Write the records out again, exactly as they stand below.

_Dataset records:_
+++

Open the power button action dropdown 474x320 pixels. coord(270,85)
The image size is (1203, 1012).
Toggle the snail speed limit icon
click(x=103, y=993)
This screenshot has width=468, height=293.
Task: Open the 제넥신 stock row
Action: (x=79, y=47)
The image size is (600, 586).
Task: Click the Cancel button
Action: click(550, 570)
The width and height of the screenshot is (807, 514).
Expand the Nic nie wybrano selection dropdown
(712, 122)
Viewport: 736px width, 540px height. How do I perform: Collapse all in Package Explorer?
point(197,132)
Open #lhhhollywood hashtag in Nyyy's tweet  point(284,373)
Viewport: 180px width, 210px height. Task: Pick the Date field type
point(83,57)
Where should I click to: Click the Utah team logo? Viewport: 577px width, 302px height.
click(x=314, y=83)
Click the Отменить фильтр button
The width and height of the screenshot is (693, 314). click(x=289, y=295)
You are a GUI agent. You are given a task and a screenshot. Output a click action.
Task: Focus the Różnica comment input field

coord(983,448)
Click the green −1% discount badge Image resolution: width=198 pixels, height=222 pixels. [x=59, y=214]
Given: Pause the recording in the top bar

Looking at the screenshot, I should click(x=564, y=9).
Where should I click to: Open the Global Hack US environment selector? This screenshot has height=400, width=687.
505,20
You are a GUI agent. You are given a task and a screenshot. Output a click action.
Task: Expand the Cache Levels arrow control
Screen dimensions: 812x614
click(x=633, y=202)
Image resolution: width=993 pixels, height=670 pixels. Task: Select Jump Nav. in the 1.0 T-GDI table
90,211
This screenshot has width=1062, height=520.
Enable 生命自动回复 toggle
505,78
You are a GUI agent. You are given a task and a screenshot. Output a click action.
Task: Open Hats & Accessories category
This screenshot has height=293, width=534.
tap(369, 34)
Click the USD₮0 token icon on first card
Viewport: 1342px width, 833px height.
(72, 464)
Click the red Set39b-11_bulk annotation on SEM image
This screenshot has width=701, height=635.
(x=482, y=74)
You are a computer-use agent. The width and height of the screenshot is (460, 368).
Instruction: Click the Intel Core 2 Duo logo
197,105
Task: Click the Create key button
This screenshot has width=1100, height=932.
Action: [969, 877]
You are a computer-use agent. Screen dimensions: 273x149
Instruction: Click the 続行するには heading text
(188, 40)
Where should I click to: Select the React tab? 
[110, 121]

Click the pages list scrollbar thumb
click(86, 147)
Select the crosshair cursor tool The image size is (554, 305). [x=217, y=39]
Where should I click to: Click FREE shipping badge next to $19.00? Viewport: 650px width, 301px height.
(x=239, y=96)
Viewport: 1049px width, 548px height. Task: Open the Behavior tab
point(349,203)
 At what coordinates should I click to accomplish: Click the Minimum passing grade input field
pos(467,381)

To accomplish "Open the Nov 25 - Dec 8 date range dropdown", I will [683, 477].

+++

_Result:_
Open the power button action dropdown 474x320 pixels. coord(270,85)
The image size is (1203, 1012).
Toggle the snail speed limit icon
click(x=103, y=993)
This screenshot has width=468, height=293.
Task: Open the 제넥신 stock row
Action: (x=79, y=47)
The image size is (600, 586).
Task: Click the Cancel button
Action: click(550, 570)
The width and height of the screenshot is (807, 514).
Expand the Nic nie wybrano selection dropdown
(712, 122)
Viewport: 736px width, 540px height. How do I perform: Collapse all in Package Explorer?
point(197,132)
Open #lhhhollywood hashtag in Nyyy's tweet  point(284,373)
Viewport: 180px width, 210px height. Task: Pick the Date field type
point(83,57)
Where should I click to: Click the Utah team logo? Viewport: 577px width, 302px height.
click(x=314, y=83)
Click the Отменить фильтр button
The width and height of the screenshot is (693, 314). click(x=289, y=295)
You are a GUI agent. You are given a task and a screenshot. Output a click action.
Task: Focus the Różnica comment input field

coord(983,448)
Click the green −1% discount badge Image resolution: width=198 pixels, height=222 pixels. [x=59, y=214]
Given: Pause the recording in the top bar

Looking at the screenshot, I should click(x=564, y=9).
Where should I click to: Open the Global Hack US environment selector? This screenshot has height=400, width=687.
505,20
You are a GUI agent. You are given a task and a screenshot. Output a click action.
Task: Expand the Cache Levels arrow control
Screen dimensions: 812x614
click(x=633, y=202)
Image resolution: width=993 pixels, height=670 pixels. Task: Select Jump Nav. in the 1.0 T-GDI table
90,211
This screenshot has width=1062, height=520.
Enable 生命自动回复 toggle
505,78
You are a GUI agent. You are given a task and a screenshot. Output a click action.
Task: Open Hats & Accessories category
This screenshot has height=293, width=534.
tap(369, 34)
Click the USD₮0 token icon on first card
Viewport: 1342px width, 833px height.
(72, 464)
Click the red Set39b-11_bulk annotation on SEM image
This screenshot has width=701, height=635.
(x=482, y=74)
You are a computer-use agent. The width and height of the screenshot is (460, 368).
Instruction: Click the Intel Core 2 Duo logo
197,105
Task: Click the Create key button
This screenshot has width=1100, height=932.
Action: [969, 877]
You are a computer-use agent. Screen dimensions: 273x149
Instruction: Click the 続行するには heading text
(188, 40)
Where should I click to: Select the React tab? 
[110, 121]

Click the pages list scrollbar thumb
click(86, 147)
Select the crosshair cursor tool The image size is (554, 305). [x=217, y=39]
Where should I click to: Click FREE shipping badge next to $19.00? Viewport: 650px width, 301px height.
(x=239, y=96)
Viewport: 1049px width, 548px height. Task: Open the Behavior tab
point(349,203)
 At what coordinates should I click to accomplish: Click the Minimum passing grade input field
pos(467,381)

To accomplish "Open the Nov 25 - Dec 8 date range dropdown", I will [683, 477].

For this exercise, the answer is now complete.